__Work to be completed__. Pull out the rows from the line containing "How do I perform: Click" through the end of the rows, reproducing each line precisely and omitting the pictures.

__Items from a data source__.
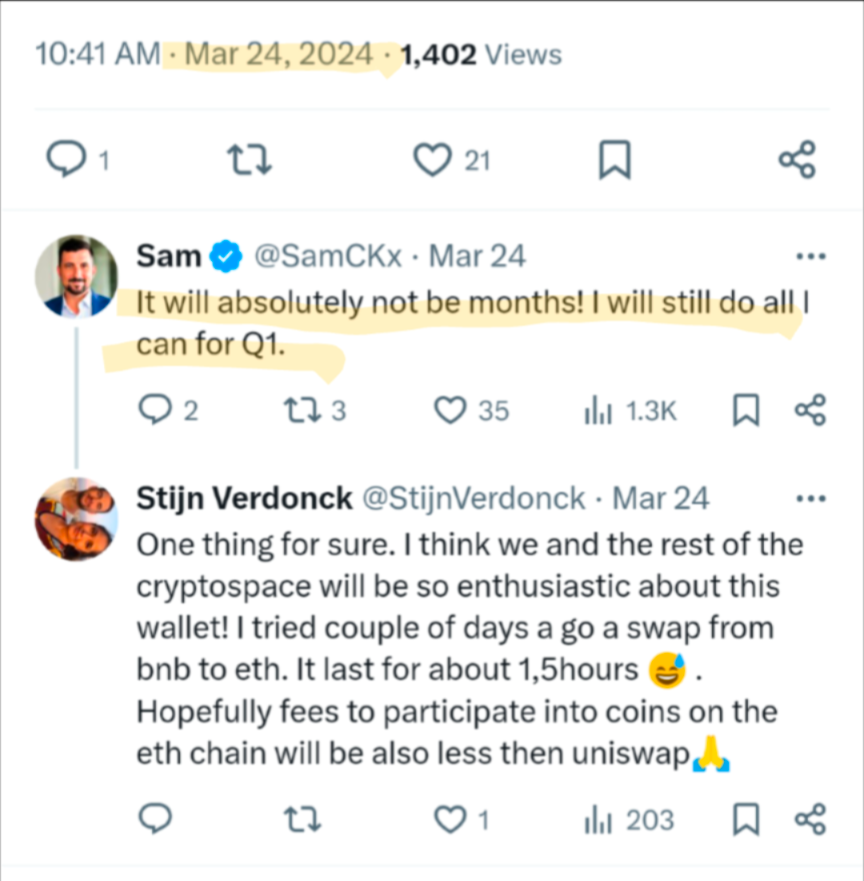
Task: Retweet the main post
Action: coord(249,160)
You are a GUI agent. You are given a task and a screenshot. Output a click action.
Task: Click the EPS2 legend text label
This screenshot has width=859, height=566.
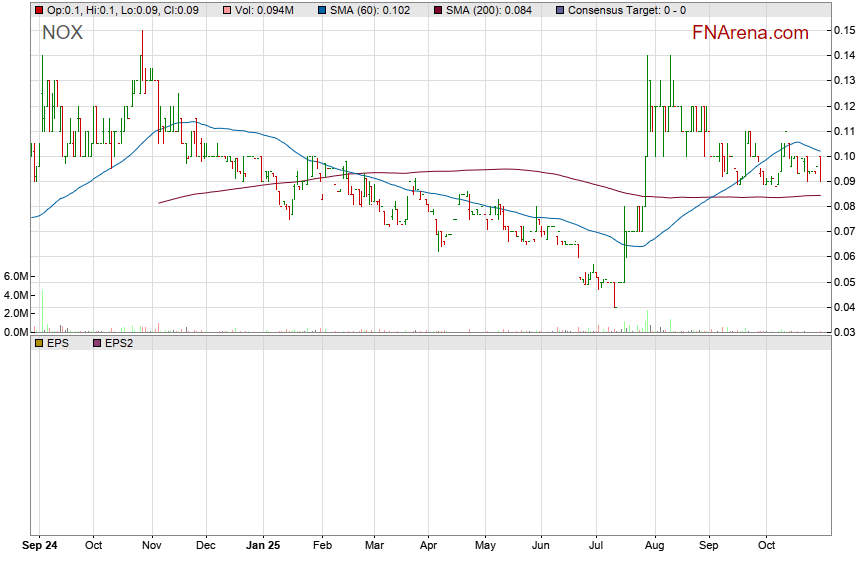[120, 342]
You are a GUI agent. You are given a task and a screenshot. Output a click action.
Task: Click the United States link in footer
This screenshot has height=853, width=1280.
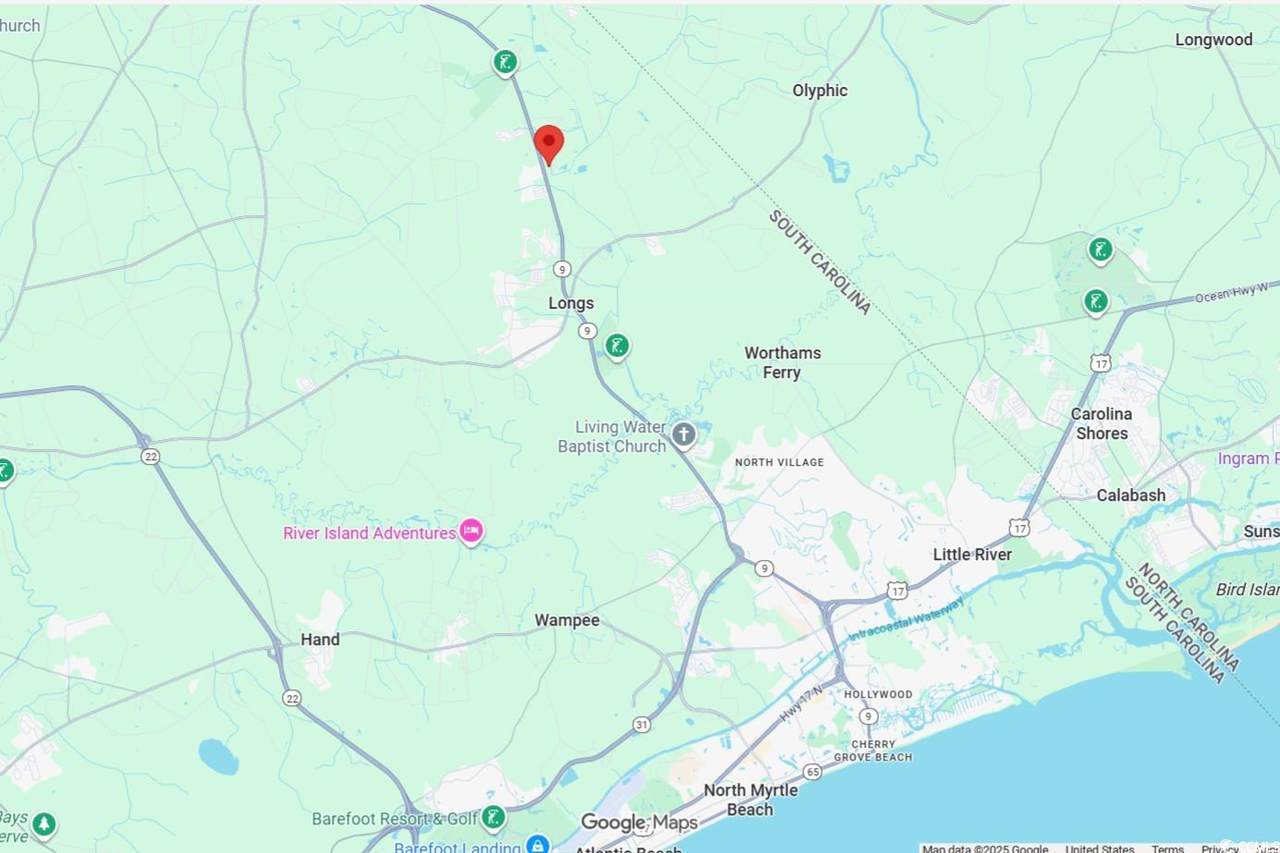tap(1100, 849)
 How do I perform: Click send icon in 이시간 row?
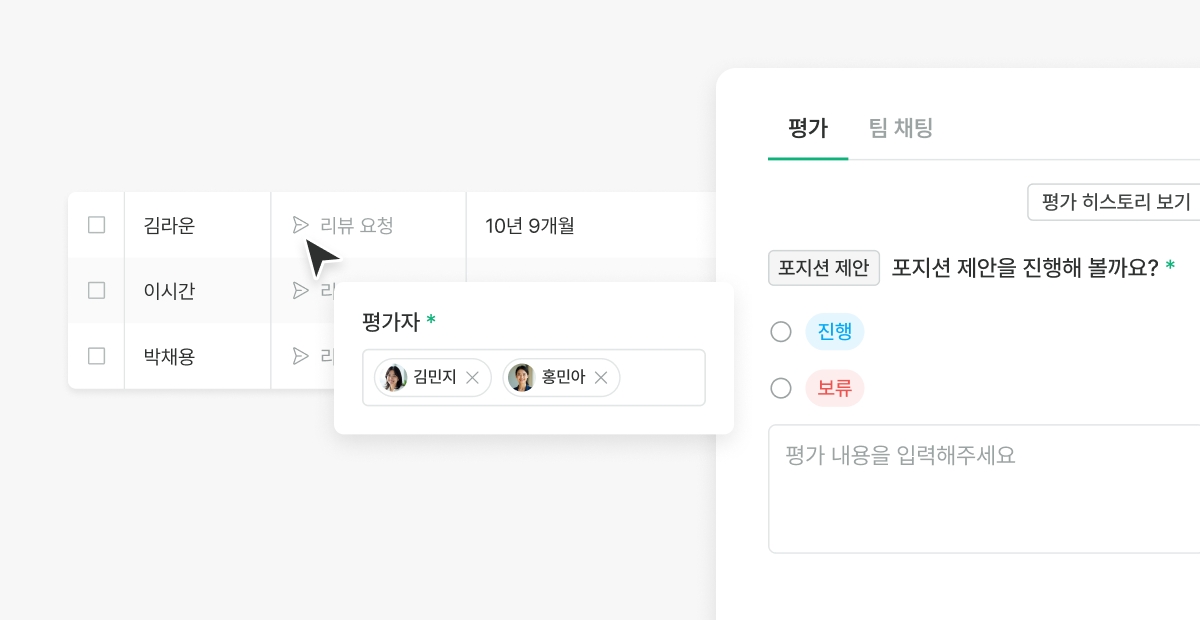click(300, 291)
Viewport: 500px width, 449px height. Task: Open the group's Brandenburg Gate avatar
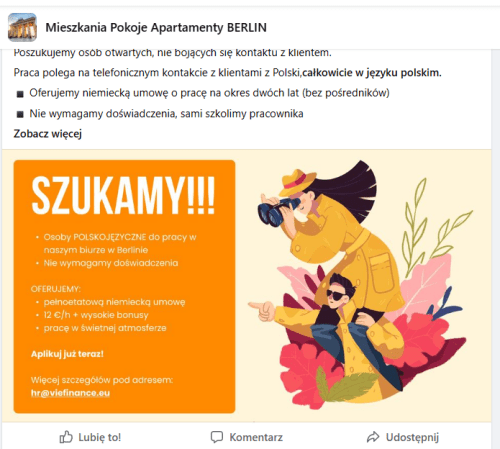(22, 27)
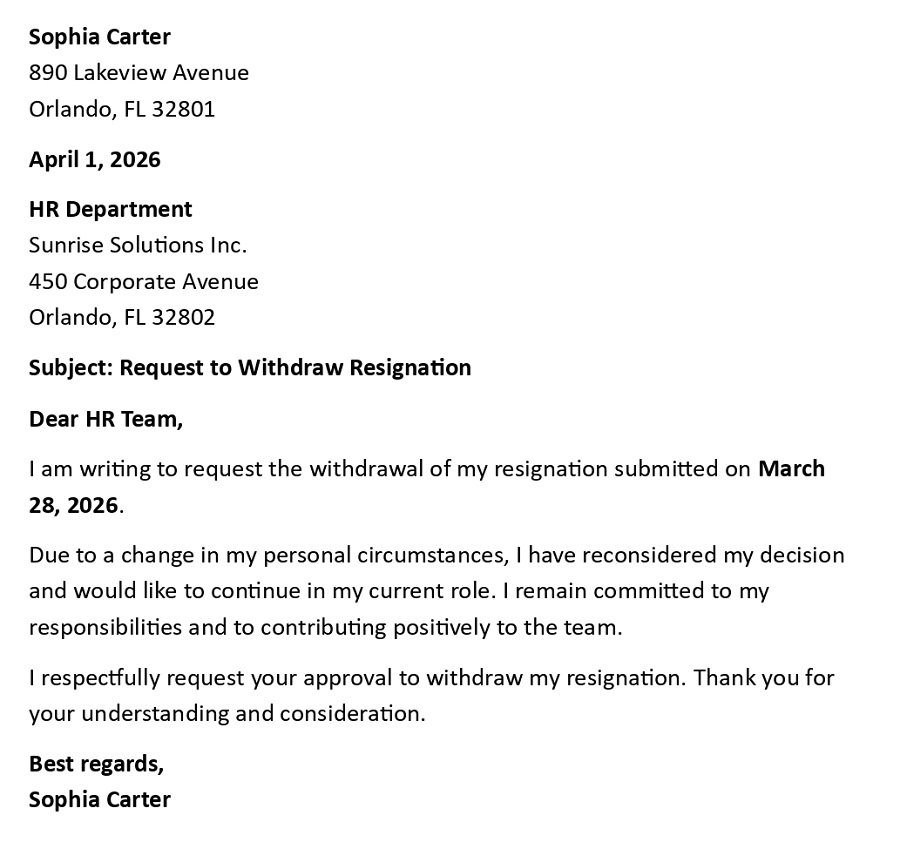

__The answer__.
 How do I perform: Click send icon in 이시간 row?
click(300, 291)
Viewport: 500px width, 449px height. Task: Open the group's Brandenburg Gate avatar
(22, 27)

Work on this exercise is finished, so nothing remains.